EXERCISE DESCRIPTION: Copy out the lines of the listing below word for word, starting at the line that contains "will (11, 287)." and ending at the line that contains "[x=285, y=139]". Include both of those lines and nothing else.

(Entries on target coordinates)
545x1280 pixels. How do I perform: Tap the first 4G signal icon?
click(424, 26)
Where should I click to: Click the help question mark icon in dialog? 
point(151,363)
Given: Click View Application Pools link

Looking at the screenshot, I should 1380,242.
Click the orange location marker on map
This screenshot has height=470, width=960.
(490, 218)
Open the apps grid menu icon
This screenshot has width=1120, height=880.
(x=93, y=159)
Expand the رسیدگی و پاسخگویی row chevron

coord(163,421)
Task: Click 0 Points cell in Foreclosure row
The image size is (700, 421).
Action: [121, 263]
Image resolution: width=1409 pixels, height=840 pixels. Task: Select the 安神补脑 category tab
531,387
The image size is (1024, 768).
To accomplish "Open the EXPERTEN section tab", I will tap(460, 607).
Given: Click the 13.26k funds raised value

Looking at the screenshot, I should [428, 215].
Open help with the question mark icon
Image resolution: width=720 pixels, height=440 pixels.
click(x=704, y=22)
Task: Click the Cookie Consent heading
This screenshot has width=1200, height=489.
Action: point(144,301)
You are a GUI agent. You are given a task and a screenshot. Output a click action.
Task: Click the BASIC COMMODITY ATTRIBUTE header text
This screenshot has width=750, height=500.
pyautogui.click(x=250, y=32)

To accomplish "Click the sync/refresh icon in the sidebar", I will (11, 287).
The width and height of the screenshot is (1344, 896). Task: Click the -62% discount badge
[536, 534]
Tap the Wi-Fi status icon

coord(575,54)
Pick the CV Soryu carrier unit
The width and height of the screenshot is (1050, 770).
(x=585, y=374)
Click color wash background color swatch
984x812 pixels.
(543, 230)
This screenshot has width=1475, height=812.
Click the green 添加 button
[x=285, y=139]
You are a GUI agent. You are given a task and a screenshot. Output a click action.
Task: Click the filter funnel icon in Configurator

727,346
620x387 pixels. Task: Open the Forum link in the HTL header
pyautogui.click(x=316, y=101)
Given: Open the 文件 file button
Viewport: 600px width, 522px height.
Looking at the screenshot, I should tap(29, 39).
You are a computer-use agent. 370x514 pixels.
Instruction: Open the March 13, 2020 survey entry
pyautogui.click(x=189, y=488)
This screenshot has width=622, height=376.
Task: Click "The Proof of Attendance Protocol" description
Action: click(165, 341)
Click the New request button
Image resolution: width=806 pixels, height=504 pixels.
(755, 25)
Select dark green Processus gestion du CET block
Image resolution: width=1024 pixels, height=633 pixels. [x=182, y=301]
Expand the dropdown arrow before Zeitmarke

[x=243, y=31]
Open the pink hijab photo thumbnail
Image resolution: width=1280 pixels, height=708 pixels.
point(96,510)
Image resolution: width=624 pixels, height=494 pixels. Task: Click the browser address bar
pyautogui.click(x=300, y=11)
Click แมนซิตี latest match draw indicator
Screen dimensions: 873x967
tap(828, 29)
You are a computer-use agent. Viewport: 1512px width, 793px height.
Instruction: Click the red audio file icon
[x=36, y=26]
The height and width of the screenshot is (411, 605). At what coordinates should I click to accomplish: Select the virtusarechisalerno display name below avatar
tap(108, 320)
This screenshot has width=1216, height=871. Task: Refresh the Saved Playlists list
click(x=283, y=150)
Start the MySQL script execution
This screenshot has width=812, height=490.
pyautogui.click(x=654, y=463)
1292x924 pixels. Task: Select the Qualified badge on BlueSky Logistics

RESULT:
To accomplish "Click the sync/refresh icon in the sidebar", I will (11, 287).
The width and height of the screenshot is (1344, 896). Task: Click the -62% discount badge
[536, 534]
Tap the Wi-Fi status icon

coord(575,54)
Pick the CV Soryu carrier unit
The width and height of the screenshot is (1050, 770).
(x=585, y=374)
Click color wash background color swatch
984x812 pixels.
(543, 230)
This screenshot has width=1475, height=812.
Click the green 添加 button
[x=285, y=139]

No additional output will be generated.